Laura Kemp @ daVinci Days

daVinci Daysis a Corvallis, Oregon staple.  It rallies the community around science, music, and general revelry.  It has kinetic sculpture races, frisbee dog contests, an electrathon, sidewalk chalk art, and a main stage. 

This year, I had the opportunity to shoot a folk singer from Eugene – Laura Kemp.  Before the gig, to be honest, I didn’t know her music or her name (and couldn’t remember it without looking at the backstage pass around my neck).  But throughout the hour or so set – I had a chance to listen while snapping some images – and she was quite good.  Her website is here – check it out if you get the chance.

About the image?  Pronounced low, strong back light.  Shooting the 70-200 @ f/4 (aperture priority).  Trying to go stealth from low and in the corner.  Live gigs will give plenty of opportunities to show folks in unflattering poses – especially when shooting from a low position.  Be diligent in selecting those images to share and shoot lots (lots!) of images to give yourself a better chance of a keeper.

Olympus + Panasonic: New “Micro” Four Thirds & Wild Speculation

And that means what exactly? 

Well, it means a lot of things – and it could be very cool.  But quickly – what is “four thirds”?  It refers to a sensor size of 18×13.5mm found on the likes of Olympus DSLR cameras (more can be found here).  In contrast – the middle product lines of Canon & Nikon DSLR’s are shooting something near 22x15mm – which translates to a slightly different crop factor between the two lines (x1.6 vs. x2 for the Olympus four thirds).

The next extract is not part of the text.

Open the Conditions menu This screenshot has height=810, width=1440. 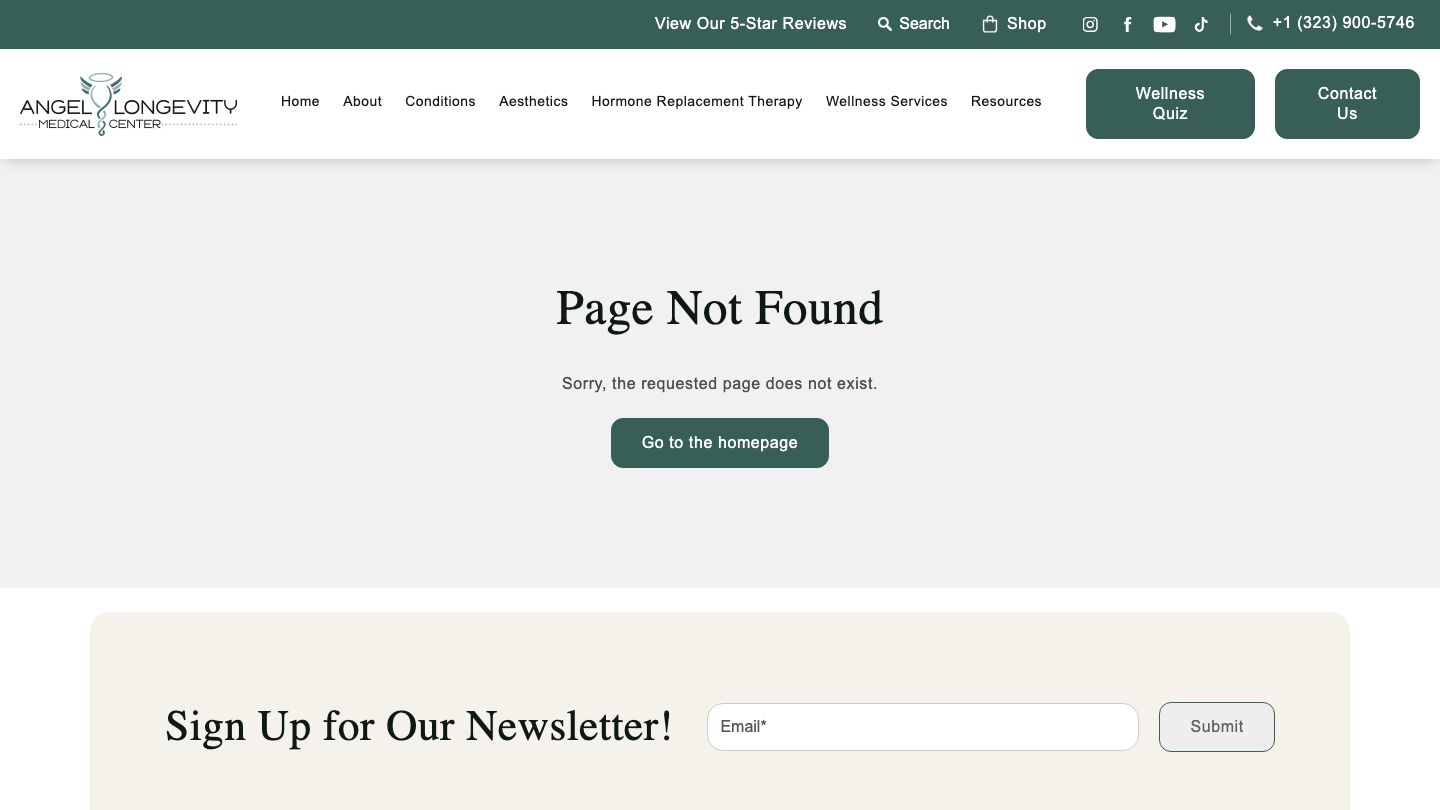(440, 101)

So, why is “micro” cool?  Well – first, here’s the scoop at DPReview(and pretty good place to read up on other new gear).  Bottom line – Olympus & Panasonic are eliminating the mirror and optical viewfinder on their four thirds systems.  This then allows for smaller lenses and body. 

From my perspective – without a lot of data – I’m thinking the smaller form factor + smaller lenses could create one sweet street photography setup.  But, hey, that’s just me and we don’t even have a product announcement yet – just a technology plug.

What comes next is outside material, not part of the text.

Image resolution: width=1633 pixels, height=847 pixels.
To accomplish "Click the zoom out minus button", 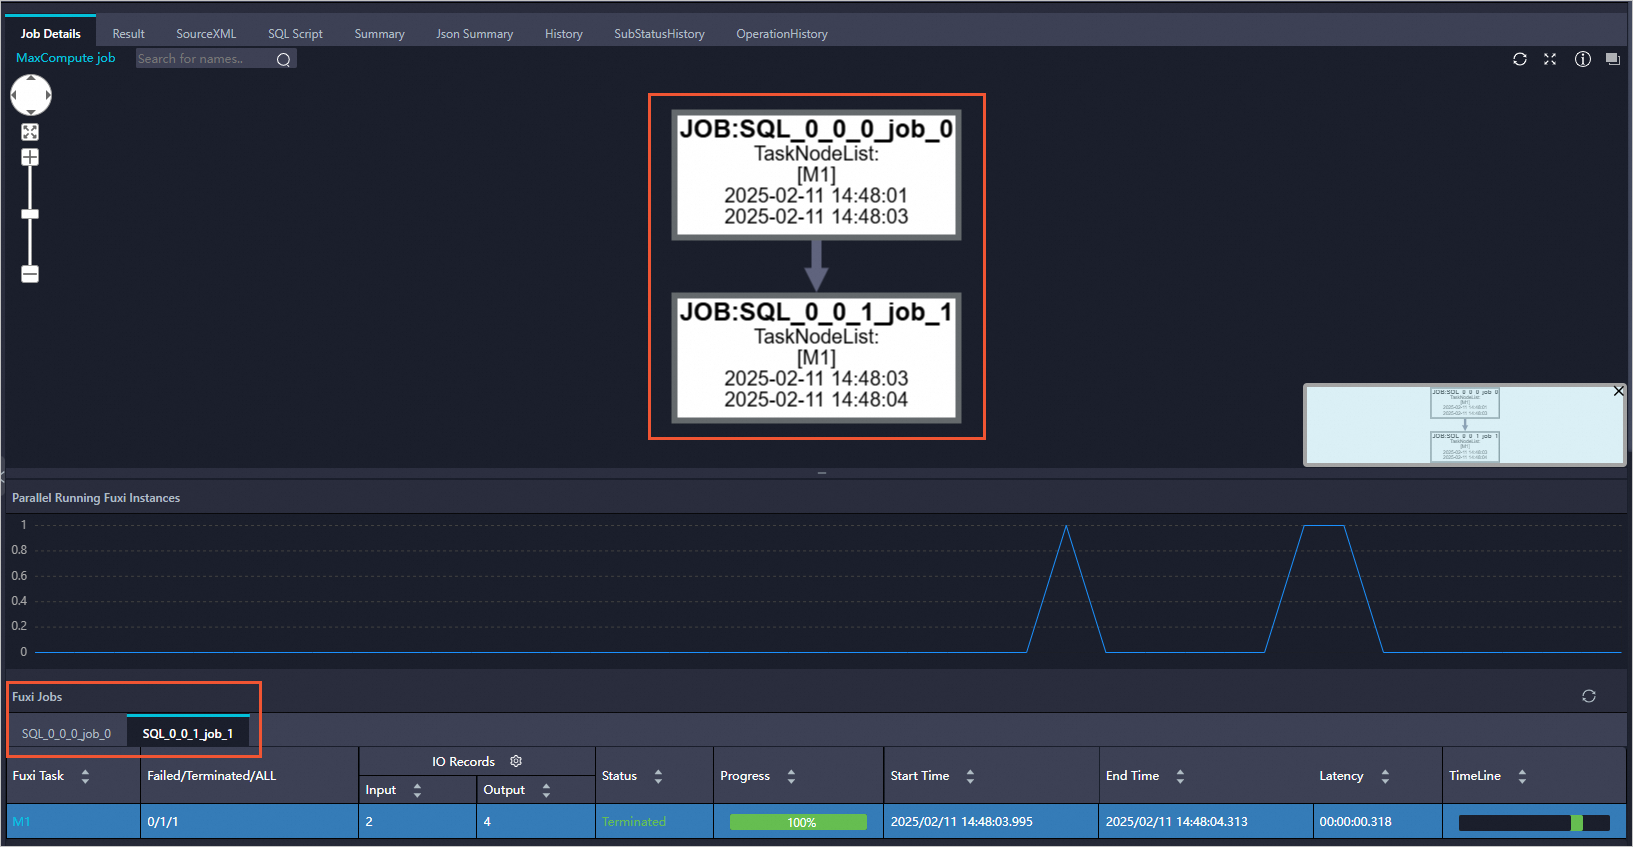I will click(30, 274).
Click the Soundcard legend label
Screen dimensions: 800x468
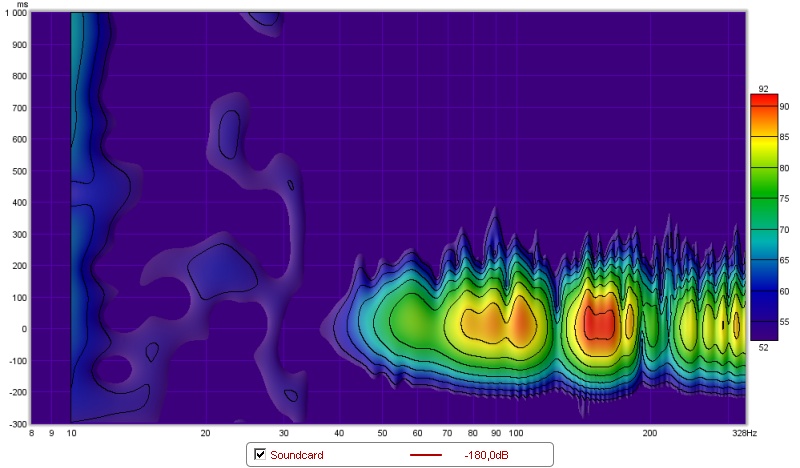coord(299,455)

Of course, the hot oil and flaming arrows are already hitting the forums (mind you – still without a product announcement).   But I think folks might be missing the point. 

What are folks discussing?  Some folks are concerned that it’s still called a DSLR even though there’s no mirror and optical viewfinder.   OK – fine.  Great catch.  But this certainly isn’t a point & shoot.  Rangefinder?  Nope.  So, what is it?  Well, some DSLR’s have “live view”.  Are they not SLR’s when “live view” is on?  What do we call them then?  Maybe I should be concerned about this – I’m not.

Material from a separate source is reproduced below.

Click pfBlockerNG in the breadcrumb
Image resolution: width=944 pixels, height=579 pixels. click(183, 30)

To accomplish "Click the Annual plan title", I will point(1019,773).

Viewfinder.  OK – this may be something to squabble over.  Often times photographers don’t want LCD’s in the way when framing an image.  It doesn’t matter if it’s on the back of a camera or a very small LCD in the viewfinder.  Photogs are looking for photons reflecting off the subject hitting their eye.  I have to say I’m pretty much in this camp.  A solution?  Optical viewfinder attached to the hot shoe (or cold shoe).  Yeah – OK it won’t be a 100% frame – but, shoot enough pictures – and we’ll figure it out.  I think I can live with an optional viewfinder (if Oly decides to go in this direction).

What gets me most excited by this is the potential cost + performance tradeoff of the system.  Now, mind you, no cost has been announced – because no product has been announced – so we can wildly speculate.  Let’s talk trends.

Olympus cameras are currently in the neighborhood of $450-$600 (body only) for the E-420 & E-520.  This new micro system, theoretically, should cost less to manufacture – could this mean a lower price on the body?  And, then, of course, there’s glass.   Good glass costs money.  Honestly, I don’t have great knowledge of the sweet glass in the Oly system.  But, there does appear to be at least one pancake lens in the lineup – a 25mm f/2.8 going in the mid to high $200’s.  That translates to 50mm with the crop factor – a classic field of view.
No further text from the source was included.